Set problem 1:
For each statement, say whether it agrees with the Android update comments below. Answer yes or no, and quote the deciding words. (a) One commenter states that Android was released under an Apache license. (b) One commenter says Apple kept the 3GS in production so it would have a "free" phone to sell for Verizon. (c) A commenter who owns a G1/dream says the phone runs version 2.2.
Set problem 2:
Pick up the Android update comments below at the point where they stop, and keep them going with a few more comments.

Text extract:
_ _ _ _ _

Android manufacturers need to step up their game and stop pumping out as many different phones as they can. Focus that "creative" energy into developing a couple powerful and sharp phones per year. I've had no issues with my HTC phone, but with how fragmented the HTC line-up is currently, I don't think I even know what the "best" available phone they offer is... I'll likely be going to the Galaxy Nexus assuming it comes to Sprint.
Isaac
Or one of the many other ROMs you can get for Android phones when your carrier no longer updates.
Wonderful.
BTW how long do you think handset makers and carriers should be forced to update phone software for?
Why is it so hard to only have politicians for a few years, then have them go away?
And what has to do the fact that no phone has ever been released to publish the source? Nobody has released the next version of Linux, but I can access the source code already. Same for webkit, Mozilla, KDE, and what not. That's the way it is in open source project.
Doing things you don't like, doesn't mean it's evil.
They released Android under an apache license.
As of version 3.0 they have said they are releasing under a closed license, at least that's whet the Wikipedia page says.
Yes, the Apache model allows that, but the point is, it's no longer open source. So as of now they have left the party. Promises aren't worth spit. The fact of the matter is that at this point in time Google is not developing an open source phone operating system.
I bought a nexus one because they said they were. And now I'm pissed, yes.
You can go to Samsung and update to 2.3.3 (Samsung Android Update), but its really hard to find what version the carriers have over the air for those not willing or able or aware of this procedure.
And it shipped with 2.1 when 2.2 was already out. So although excluding the Samsung Galaxy line is annoying (it might be more recent than the 15 month cutoff in the analysis), the Samsung Galaxy line seems to suffer the same problems of other Android phones.
And this is, in fact, why I didn't buy an Android phone: you have to assume they are software EOL'ed the moment you walk home with the phone (if not before!)
Test your net with Netalyzr
People look at the upfront cost, not the data-plan cost (which dwarfs the cost of the phone over 2 years) when buying smartphones.
Thus people see the $100 or even "free" Android phones and buy them. How many Android phones are still >$200 9 months after release?
This is why Apple has kept the 3GS in production, so they have a "free" phone to sell for AT&T.
Test your net with Netalyzr
i thought on manufacturers did this, not google. this is why its great that you can root. I have a G1/dream. apparantly it can't run >1.6 I have 2.2
Hat a good 2 years run, that is more or less the standard for updates nowadays. Apple also supports its iDevices mostly only two years.
I was aware of this when I bought the N1 1 1/2 years ago and I am fine with it.
Lets see what the modders can do, but for now I am perfectly happy with it running on Cyanogen Mod 7 and if that one is the last Android version the device will get, then I am perfectly happy with it.
(Btw. the Nexus s is currently dirt cheap for people who want to upgrade)

_ _ _ _ _

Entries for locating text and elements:
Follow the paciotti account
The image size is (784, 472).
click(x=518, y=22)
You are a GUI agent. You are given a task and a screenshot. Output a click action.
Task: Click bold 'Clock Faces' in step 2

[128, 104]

_ _ _ _ _

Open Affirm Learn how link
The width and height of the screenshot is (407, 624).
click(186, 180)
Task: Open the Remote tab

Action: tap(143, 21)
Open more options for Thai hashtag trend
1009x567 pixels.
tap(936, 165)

_ _ _ _ _

Written answer 1:
(a) Yes: "They released Android under an apache license."
(b) No: "This is why Apple has kept the 3GS in production, so they have a "free" phone to sell for AT&T."
(c) Yes: "I have a G1/dream. apparantly it can't run >1.6 I have 2.2"

Written answer 2:
(1) The "study" ignores many Android devices, and seems to suspiciously ignore the ones that are best-updated.
(2) The "study" only considers carrier OTA updates. Many of these phones can be updated beyond that with alternat AOSP roms (e.g. Cyanogen) by rooting (which is also trivial).
(3) The "study" implicitly assumes that a Major Release is a common measurement of increased functionality for the user between iOS and Android. In fact the two move on features at very different rates relative to "major releases"
(4) The "study" assumes anyone even cares about which Major Release is on a consumer non-techie's phone. Many people just don't give a damn, and iOS or Android from 3 years ago works fine for them.
$4.88 phone from Dollar General - lasts two months on a charge, $49 a year service - what's not to love? Smart phones are for ID10Ts
But that would be a non-traditional usage of the word "most".
Non-traditional meaning wrong.
As in, "Most people earn more than $350,000 per year". Right?
I have a Samsung Galaxy. It has the same OS version I bought it with a long time ago. Why? There is no way for me to update it.
I use Wifi and I hate phones. I have no phone contract, so I have nobody to go to for updates.
This is the most reasonable explanation for the outdated software.
Apple provides updates, regardless of my lack of a contract. That is easy. My iPod is up-to-date.
I have a Nexus One, the orphaned device. I bought it because it was an open phone with an open OS, released under the Apache license. As of 3.0 the OS is proprietary. I guess I won't be updating it any more since the only dev team is under NDA working on closed source.
Google has explained why they didn't release Honeycomb
This one. Just because they justified it, doesn't make it not evil.
Ignorant fandroid is ignorant.
Like speed and stability and security improvements. Isn't that why there are Linux updates coming out all the time?
Slashdot "libertarians": Small government for me, big government for those I disagree with. -1, I disagree with you
EG, on Verizon, the Fascinate didn't receive 2.2 until April 2011, or 5 months after the general release for the Galaxy line, while their Continuum variant, which is still being sold as new, has never been updated and remains on 2.1 .
You can try to manually update through Samsung's updater program to 2.3.3, but really, even for the Galaxy line, as deployed by US carriers, the thesis holds: Android phones are practically EOL'ed the moment you walk out the door with it.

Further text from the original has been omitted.